===== Given records =====

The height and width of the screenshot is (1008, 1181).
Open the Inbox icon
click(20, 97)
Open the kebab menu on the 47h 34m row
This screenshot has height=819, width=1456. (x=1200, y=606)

=====

* [Task]:
Extract the entries above verbatim.

* [Answer to this exercise]:
The height and width of the screenshot is (1008, 1181).
Open the Inbox icon
click(20, 97)
Open the kebab menu on the 47h 34m row
This screenshot has height=819, width=1456. (x=1200, y=606)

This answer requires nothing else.